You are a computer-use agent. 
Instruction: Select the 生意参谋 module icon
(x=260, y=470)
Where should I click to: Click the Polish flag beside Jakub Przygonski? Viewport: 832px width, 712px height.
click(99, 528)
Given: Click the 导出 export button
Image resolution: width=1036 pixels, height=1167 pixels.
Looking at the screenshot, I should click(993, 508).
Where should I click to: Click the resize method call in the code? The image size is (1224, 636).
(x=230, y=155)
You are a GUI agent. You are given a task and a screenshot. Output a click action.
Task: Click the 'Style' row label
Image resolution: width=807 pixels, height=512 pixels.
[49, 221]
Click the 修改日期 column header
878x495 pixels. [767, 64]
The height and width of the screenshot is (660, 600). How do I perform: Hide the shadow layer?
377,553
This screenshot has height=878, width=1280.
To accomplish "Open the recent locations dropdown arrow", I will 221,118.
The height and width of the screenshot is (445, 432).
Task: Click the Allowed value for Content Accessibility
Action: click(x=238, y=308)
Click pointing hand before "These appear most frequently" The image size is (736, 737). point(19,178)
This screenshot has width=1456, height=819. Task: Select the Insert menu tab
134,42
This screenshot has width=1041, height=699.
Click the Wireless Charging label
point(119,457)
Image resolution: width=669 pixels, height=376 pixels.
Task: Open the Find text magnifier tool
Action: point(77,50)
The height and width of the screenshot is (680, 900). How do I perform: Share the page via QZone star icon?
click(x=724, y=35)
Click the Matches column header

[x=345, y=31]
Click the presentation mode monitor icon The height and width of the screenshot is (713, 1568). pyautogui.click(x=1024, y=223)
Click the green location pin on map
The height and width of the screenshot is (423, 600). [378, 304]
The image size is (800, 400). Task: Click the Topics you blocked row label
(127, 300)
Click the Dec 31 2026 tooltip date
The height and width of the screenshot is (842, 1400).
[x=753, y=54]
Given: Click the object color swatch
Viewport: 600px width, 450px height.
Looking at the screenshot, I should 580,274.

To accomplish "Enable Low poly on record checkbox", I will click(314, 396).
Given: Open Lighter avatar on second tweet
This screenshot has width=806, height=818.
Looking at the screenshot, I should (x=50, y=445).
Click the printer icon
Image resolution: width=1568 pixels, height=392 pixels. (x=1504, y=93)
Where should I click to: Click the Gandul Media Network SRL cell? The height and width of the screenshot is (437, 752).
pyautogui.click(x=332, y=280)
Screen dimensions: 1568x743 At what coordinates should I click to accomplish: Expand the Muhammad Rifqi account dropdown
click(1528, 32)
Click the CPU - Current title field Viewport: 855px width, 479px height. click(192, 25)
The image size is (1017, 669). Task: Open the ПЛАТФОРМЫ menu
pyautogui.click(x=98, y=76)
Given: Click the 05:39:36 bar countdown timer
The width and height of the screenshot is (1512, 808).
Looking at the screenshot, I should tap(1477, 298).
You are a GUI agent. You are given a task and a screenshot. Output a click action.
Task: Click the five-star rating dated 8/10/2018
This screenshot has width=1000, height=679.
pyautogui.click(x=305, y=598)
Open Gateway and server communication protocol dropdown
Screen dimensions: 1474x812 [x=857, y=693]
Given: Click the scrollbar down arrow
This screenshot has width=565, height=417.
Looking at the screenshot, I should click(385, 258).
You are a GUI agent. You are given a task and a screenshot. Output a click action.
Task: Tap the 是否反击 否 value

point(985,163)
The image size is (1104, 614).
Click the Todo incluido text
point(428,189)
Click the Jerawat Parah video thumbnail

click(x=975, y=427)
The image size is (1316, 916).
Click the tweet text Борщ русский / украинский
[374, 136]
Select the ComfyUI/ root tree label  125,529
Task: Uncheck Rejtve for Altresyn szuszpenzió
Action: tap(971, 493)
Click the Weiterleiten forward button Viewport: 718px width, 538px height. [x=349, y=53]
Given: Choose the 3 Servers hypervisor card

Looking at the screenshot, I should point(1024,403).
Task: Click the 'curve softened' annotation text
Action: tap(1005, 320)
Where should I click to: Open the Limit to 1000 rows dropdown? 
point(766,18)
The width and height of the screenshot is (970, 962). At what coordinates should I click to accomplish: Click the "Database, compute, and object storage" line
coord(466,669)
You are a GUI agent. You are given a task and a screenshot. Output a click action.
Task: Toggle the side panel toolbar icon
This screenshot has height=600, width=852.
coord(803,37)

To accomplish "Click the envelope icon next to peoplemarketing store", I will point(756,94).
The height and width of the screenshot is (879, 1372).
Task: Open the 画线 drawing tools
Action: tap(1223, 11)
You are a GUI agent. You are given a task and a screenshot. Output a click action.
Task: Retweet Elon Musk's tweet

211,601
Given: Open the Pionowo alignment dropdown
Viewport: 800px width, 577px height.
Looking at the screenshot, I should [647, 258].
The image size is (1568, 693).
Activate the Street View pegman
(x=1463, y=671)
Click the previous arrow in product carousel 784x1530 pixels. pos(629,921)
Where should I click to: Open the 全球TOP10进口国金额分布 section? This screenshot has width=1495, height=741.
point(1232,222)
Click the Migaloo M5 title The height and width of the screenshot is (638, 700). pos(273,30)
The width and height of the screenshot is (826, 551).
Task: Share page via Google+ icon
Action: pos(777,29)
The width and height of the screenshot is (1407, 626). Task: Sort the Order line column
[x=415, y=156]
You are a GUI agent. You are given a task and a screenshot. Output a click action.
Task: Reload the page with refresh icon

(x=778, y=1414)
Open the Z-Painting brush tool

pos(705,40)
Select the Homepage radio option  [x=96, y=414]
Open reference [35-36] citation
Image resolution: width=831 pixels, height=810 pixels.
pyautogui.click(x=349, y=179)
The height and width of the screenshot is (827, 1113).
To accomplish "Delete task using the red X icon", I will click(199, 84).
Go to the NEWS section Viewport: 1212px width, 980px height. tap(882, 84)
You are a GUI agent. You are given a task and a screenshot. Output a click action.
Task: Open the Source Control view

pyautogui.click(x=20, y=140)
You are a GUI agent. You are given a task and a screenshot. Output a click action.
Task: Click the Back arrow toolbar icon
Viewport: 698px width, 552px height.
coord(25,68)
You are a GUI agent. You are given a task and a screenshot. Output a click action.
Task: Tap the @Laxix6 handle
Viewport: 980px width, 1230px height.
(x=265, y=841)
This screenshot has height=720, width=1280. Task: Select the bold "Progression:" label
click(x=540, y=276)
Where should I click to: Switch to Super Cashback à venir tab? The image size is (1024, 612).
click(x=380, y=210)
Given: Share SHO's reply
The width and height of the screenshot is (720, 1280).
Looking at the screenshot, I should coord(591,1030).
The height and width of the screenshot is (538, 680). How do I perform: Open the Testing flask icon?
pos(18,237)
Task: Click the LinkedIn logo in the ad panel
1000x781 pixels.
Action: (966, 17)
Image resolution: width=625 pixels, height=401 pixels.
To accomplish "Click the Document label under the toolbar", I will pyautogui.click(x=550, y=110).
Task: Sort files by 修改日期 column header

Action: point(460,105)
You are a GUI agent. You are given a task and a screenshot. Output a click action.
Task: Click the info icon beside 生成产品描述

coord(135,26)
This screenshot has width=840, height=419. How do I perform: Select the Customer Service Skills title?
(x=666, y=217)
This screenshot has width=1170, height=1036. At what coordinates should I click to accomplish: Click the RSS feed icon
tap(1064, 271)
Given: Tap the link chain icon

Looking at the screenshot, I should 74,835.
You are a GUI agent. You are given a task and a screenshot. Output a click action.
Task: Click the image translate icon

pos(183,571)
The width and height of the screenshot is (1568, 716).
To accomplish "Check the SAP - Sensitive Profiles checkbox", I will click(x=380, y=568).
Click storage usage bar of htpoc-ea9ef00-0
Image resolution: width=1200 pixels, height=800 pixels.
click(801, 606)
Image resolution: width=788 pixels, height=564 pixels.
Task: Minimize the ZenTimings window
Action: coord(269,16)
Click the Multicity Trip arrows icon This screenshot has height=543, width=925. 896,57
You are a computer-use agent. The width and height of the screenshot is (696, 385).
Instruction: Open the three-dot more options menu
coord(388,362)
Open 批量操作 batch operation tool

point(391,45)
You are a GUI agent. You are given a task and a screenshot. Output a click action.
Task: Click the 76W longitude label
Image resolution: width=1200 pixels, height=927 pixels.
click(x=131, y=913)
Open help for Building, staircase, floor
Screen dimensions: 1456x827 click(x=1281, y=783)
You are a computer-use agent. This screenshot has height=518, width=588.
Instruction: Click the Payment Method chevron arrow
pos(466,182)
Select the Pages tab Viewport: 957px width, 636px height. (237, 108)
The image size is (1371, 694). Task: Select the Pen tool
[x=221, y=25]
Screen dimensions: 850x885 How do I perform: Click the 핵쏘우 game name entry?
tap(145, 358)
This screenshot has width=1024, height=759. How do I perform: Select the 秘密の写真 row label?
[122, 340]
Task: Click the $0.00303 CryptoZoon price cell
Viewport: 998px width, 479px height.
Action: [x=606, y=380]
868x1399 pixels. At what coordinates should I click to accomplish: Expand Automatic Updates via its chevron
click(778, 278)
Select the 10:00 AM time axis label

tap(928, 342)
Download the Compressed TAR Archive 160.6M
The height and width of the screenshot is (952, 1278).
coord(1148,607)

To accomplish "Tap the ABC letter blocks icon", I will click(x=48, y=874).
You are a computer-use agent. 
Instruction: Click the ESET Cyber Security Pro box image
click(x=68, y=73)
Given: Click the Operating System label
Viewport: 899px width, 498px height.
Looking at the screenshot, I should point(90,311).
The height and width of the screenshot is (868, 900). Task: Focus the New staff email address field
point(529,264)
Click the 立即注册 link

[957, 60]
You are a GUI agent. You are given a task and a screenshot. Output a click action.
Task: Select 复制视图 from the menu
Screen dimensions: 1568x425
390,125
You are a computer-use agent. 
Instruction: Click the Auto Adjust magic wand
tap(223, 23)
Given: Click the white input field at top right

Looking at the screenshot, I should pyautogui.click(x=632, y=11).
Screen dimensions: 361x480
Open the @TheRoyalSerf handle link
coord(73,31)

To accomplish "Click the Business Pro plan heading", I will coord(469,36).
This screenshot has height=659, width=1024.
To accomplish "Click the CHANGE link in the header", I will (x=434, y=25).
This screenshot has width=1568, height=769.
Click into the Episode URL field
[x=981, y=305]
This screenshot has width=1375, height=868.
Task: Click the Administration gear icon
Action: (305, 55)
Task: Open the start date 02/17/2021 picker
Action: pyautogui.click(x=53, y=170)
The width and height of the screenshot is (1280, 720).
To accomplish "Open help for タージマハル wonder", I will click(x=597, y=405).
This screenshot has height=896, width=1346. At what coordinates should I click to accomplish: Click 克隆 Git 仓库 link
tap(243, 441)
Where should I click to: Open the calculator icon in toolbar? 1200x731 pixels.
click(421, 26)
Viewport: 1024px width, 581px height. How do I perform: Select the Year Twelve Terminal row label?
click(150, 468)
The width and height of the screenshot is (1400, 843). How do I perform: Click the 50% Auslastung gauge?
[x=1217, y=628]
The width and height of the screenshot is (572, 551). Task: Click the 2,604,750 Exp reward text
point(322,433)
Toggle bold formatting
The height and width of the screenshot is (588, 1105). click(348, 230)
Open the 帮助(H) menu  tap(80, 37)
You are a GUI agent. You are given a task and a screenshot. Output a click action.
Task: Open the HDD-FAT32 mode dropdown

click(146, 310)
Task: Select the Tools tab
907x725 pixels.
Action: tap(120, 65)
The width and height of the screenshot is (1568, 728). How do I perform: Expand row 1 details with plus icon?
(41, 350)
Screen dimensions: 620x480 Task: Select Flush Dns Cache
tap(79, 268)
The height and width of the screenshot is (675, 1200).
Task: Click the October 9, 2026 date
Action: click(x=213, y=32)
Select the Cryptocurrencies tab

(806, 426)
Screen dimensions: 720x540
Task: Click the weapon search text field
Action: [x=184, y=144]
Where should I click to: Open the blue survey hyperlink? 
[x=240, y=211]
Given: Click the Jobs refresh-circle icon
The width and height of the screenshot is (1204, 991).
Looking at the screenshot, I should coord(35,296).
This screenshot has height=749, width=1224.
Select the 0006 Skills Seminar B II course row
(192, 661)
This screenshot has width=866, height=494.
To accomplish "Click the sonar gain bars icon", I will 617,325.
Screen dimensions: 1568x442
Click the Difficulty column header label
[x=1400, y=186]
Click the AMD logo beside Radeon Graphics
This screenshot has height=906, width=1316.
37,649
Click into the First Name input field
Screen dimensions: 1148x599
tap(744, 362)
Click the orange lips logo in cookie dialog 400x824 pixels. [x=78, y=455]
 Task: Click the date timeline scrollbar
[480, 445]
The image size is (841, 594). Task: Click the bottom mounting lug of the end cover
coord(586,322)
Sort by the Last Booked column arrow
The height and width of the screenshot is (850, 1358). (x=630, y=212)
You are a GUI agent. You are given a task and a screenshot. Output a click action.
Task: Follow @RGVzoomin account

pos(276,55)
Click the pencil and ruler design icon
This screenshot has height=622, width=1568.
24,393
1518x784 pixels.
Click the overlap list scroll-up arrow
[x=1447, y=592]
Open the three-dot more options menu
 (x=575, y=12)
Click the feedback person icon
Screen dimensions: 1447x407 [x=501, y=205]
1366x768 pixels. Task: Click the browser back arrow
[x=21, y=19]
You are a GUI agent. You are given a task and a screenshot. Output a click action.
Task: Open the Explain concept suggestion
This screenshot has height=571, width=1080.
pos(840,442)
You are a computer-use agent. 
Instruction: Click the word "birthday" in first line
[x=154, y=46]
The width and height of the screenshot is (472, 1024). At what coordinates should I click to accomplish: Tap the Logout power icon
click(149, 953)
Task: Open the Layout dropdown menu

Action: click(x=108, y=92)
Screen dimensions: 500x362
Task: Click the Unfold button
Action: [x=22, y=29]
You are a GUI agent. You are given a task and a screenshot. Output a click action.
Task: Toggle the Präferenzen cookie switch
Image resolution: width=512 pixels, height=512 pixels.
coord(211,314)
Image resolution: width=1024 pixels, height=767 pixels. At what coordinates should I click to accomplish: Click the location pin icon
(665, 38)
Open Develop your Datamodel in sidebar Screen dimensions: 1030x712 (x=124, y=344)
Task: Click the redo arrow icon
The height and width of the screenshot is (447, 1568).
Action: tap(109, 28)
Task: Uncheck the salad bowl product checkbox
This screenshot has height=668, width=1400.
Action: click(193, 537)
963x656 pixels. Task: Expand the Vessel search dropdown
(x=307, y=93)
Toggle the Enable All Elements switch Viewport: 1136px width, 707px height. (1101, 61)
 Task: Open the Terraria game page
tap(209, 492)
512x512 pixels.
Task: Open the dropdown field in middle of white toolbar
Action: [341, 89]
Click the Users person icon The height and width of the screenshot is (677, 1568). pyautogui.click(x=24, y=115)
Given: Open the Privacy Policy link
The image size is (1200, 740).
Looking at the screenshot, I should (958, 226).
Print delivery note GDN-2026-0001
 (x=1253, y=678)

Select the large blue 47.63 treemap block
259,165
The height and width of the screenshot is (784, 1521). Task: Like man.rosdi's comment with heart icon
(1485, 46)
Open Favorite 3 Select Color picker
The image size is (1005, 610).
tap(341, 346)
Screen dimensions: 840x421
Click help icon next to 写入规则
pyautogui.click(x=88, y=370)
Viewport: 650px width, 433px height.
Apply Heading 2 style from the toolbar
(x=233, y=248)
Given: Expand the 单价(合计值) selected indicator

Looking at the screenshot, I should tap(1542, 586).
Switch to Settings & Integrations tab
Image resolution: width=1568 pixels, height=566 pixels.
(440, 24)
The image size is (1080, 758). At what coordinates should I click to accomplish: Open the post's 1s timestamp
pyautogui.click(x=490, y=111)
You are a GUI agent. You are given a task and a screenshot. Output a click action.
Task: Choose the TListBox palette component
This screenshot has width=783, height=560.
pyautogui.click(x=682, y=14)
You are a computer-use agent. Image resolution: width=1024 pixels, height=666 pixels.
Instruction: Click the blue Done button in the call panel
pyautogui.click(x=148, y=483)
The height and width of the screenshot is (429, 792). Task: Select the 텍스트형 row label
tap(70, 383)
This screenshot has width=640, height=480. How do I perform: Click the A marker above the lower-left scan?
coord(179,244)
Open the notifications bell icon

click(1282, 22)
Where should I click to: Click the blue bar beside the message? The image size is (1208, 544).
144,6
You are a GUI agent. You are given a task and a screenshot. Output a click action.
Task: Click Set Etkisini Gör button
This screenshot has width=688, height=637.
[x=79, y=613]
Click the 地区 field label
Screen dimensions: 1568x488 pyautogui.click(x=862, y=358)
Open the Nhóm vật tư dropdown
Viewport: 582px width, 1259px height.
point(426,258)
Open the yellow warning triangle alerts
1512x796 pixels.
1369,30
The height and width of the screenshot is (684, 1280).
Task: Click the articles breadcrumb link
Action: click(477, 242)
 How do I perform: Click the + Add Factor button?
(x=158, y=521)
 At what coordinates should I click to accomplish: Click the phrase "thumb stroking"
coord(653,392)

══════════════════════════════

WHAT YOU NEED TO DO –
For the material above, reproduce exactly the lines from the line with "This screenshot has width=565, height=417." to the line with "The image size is (1316, 916).", inclusive, and exclude all others.

EXERCISE ANSWER –
This screenshot has width=565, height=417.
Looking at the screenshot, I should click(385, 258).
You are a GUI agent. You are given a task and a screenshot. Output a click action.
Task: Tap the 是否反击 否 value

point(985,163)
The image size is (1104, 614).
Click the Todo incluido text
point(428,189)
Click the Jerawat Parah video thumbnail

click(x=975, y=427)
The image size is (1316, 916).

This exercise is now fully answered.